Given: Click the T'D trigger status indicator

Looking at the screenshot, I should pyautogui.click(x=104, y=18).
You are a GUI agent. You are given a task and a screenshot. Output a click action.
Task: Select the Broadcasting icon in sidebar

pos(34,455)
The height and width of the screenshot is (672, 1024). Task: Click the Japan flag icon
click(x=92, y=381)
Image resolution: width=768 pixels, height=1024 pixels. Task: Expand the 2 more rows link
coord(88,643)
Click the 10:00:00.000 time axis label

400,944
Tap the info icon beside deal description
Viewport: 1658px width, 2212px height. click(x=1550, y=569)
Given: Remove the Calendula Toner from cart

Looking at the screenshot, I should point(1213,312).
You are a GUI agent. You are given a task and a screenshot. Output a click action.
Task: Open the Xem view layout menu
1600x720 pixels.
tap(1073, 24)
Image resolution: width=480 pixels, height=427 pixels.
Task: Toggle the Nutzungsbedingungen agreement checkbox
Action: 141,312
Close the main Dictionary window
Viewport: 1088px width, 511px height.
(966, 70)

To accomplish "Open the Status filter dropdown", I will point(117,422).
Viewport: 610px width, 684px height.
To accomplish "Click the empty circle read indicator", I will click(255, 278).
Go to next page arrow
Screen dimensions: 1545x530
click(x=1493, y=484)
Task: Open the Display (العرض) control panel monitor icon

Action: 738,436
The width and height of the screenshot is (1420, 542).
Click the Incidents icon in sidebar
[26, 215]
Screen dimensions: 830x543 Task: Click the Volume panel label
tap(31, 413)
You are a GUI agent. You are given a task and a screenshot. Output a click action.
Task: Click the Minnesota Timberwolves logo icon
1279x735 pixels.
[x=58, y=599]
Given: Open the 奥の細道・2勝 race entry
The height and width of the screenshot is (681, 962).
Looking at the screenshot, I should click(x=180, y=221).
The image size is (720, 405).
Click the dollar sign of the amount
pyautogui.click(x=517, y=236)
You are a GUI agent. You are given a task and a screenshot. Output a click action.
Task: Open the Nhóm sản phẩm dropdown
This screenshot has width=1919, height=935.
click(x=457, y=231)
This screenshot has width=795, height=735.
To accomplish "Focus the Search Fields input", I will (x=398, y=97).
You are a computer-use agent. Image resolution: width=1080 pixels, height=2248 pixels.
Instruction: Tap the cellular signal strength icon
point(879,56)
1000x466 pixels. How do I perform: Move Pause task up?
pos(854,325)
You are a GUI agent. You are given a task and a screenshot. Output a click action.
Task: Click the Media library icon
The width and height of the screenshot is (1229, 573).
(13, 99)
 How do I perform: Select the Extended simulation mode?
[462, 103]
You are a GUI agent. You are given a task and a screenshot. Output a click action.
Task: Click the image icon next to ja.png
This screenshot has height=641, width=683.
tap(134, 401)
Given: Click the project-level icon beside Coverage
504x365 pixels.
━━━
◆ TASK DIRECTIONS ◆
Exact reproduction of the whole material is the required answer.

◆ RESULT OF THIS EXERCISE ◆
Given: Click the T'D trigger status indicator

Looking at the screenshot, I should pyautogui.click(x=104, y=18).
You are a GUI agent. You are given a task and a screenshot. Output a click action.
Task: Select the Broadcasting icon in sidebar

pos(34,455)
The height and width of the screenshot is (672, 1024). Task: Click the Japan flag icon
click(x=92, y=381)
Image resolution: width=768 pixels, height=1024 pixels. Task: Expand the 2 more rows link
coord(88,643)
Click the 10:00:00.000 time axis label

400,944
Tap the info icon beside deal description
Viewport: 1658px width, 2212px height. click(x=1550, y=569)
Given: Remove the Calendula Toner from cart

Looking at the screenshot, I should point(1213,312).
You are a GUI agent. You are given a task and a screenshot. Output a click action.
Task: Open the Xem view layout menu
1600x720 pixels.
tap(1073, 24)
Image resolution: width=480 pixels, height=427 pixels.
Task: Toggle the Nutzungsbedingungen agreement checkbox
Action: 141,312
Close the main Dictionary window
Viewport: 1088px width, 511px height.
(966, 70)

To accomplish "Open the Status filter dropdown", I will point(117,422).
Viewport: 610px width, 684px height.
To accomplish "Click the empty circle read indicator", I will click(255, 278).
Go to next page arrow
Screen dimensions: 1545x530
click(x=1493, y=484)
Task: Open the Display (العرض) control panel monitor icon

Action: 738,436
The width and height of the screenshot is (1420, 542).
Click the Incidents icon in sidebar
[26, 215]
Screen dimensions: 830x543 Task: Click the Volume panel label
tap(31, 413)
You are a GUI agent. You are given a task and a screenshot. Output a click action.
Task: Click the Minnesota Timberwolves logo icon
1279x735 pixels.
[x=58, y=599]
Given: Open the 奥の細道・2勝 race entry
The height and width of the screenshot is (681, 962).
Looking at the screenshot, I should click(x=180, y=221).
The image size is (720, 405).
Click the dollar sign of the amount
pyautogui.click(x=517, y=236)
You are a GUI agent. You are given a task and a screenshot. Output a click action.
Task: Open the Nhóm sản phẩm dropdown
This screenshot has width=1919, height=935.
click(x=457, y=231)
This screenshot has width=795, height=735.
To accomplish "Focus the Search Fields input", I will (x=398, y=97).
You are a computer-use agent. Image resolution: width=1080 pixels, height=2248 pixels.
Instruction: Tap the cellular signal strength icon
point(879,56)
1000x466 pixels. How do I perform: Move Pause task up?
pos(854,325)
You are a GUI agent. You are given a task and a screenshot. Output a click action.
Task: Click the Media library icon
The width and height of the screenshot is (1229, 573).
(13, 99)
 How do I perform: Select the Extended simulation mode?
[462, 103]
You are a GUI agent. You are given a task and a screenshot. Output a click action.
Task: Click the image icon next to ja.png
This screenshot has height=641, width=683.
tap(134, 401)
Given: Click the project-level icon beside Coverage
504x365 pixels.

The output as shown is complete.